What you have to do: Every line containing the word "computer" is to be copied from the data below.

(Beginning of Source records)

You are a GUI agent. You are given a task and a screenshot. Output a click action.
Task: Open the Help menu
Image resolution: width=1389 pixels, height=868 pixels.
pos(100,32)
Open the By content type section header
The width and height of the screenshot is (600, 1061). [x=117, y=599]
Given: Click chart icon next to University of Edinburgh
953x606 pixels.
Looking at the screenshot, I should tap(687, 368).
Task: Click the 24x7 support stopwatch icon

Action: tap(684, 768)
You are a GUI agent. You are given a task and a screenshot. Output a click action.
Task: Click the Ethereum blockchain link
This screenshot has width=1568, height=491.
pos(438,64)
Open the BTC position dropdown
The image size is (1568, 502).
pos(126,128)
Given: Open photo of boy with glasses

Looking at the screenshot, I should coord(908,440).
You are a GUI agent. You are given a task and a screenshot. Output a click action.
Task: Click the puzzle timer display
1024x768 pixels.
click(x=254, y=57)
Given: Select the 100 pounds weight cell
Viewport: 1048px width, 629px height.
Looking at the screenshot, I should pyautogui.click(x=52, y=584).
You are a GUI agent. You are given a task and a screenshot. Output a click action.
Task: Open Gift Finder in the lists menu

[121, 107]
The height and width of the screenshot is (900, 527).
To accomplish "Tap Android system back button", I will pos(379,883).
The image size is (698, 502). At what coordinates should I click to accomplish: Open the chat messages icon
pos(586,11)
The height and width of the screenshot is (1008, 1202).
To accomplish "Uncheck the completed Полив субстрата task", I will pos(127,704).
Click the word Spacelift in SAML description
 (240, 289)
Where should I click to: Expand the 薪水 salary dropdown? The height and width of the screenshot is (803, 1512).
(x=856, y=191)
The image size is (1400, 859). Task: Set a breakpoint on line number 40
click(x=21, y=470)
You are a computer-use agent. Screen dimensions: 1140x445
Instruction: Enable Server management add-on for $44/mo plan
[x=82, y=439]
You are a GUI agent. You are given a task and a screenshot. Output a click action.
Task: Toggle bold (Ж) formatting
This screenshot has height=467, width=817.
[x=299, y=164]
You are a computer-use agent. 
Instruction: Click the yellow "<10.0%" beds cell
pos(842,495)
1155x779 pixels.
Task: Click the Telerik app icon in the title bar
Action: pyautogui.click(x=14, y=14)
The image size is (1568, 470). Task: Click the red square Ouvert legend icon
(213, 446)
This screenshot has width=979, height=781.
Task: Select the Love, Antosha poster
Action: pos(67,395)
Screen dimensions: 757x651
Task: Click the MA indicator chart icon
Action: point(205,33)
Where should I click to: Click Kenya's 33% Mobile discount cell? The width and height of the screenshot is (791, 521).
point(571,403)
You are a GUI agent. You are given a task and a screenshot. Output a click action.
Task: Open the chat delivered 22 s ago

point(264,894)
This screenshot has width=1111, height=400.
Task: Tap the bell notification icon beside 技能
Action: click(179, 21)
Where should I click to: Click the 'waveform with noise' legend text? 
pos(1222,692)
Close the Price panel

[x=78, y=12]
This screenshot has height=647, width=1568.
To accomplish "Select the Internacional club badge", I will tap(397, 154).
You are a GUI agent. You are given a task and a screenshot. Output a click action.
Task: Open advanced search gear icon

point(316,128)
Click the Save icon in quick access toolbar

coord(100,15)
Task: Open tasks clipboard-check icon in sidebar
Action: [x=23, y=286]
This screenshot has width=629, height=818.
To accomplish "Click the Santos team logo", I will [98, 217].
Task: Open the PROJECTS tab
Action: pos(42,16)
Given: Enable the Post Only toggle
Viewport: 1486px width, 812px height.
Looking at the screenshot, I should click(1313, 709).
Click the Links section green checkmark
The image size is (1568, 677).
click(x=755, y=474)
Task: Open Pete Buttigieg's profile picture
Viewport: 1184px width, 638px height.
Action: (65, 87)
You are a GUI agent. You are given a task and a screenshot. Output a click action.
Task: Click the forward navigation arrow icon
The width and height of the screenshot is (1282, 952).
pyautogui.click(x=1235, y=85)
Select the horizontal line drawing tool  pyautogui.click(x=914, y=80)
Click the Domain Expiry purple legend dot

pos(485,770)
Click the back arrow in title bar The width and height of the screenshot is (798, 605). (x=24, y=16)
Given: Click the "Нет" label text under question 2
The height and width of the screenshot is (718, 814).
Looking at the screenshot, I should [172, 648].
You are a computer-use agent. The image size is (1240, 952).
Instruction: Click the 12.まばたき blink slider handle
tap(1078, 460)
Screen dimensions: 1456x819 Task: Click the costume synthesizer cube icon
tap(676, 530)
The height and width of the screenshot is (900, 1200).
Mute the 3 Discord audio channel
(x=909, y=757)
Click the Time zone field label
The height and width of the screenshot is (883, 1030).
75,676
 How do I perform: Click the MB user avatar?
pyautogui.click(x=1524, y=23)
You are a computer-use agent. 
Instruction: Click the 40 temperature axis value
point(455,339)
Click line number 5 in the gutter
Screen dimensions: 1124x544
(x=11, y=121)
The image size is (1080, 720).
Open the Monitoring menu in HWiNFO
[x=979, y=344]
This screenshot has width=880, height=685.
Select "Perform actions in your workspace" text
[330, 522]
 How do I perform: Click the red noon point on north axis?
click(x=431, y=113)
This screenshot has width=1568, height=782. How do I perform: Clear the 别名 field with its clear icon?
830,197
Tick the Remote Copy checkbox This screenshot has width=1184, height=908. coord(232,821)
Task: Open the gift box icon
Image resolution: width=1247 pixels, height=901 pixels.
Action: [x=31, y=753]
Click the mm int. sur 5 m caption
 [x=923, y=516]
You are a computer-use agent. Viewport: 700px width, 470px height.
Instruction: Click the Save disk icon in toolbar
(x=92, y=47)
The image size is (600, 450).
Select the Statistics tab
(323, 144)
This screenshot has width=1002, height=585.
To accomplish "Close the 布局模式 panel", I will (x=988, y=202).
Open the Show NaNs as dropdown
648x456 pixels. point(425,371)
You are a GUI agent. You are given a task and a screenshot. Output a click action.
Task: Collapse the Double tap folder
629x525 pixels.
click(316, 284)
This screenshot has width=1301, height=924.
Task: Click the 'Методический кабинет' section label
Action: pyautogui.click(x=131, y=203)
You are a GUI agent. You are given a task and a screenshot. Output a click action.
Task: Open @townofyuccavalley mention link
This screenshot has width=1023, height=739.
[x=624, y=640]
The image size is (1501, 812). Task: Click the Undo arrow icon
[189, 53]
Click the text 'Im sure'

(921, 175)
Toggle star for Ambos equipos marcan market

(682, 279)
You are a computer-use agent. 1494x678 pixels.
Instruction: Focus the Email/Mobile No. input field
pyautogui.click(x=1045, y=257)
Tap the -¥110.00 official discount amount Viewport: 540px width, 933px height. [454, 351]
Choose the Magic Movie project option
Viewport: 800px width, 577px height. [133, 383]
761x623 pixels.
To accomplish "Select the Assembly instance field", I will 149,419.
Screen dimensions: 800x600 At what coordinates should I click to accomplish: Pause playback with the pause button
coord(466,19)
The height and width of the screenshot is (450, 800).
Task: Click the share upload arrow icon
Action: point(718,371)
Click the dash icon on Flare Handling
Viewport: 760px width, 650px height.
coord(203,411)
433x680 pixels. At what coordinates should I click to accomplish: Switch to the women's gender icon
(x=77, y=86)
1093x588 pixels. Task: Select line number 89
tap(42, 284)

(End of Source records)

Response for this exercise:
You are a computer-use agent. Screen dimensions: 1140x445
You are a computer-use agent. 
You are a computer-use agent. The image size is (1240, 952).
You are a computer-use agent. 
You are a computer-use agent. Viewport: 700px width, 470px height.
You are a computer-use agent. 1494x678 pixels.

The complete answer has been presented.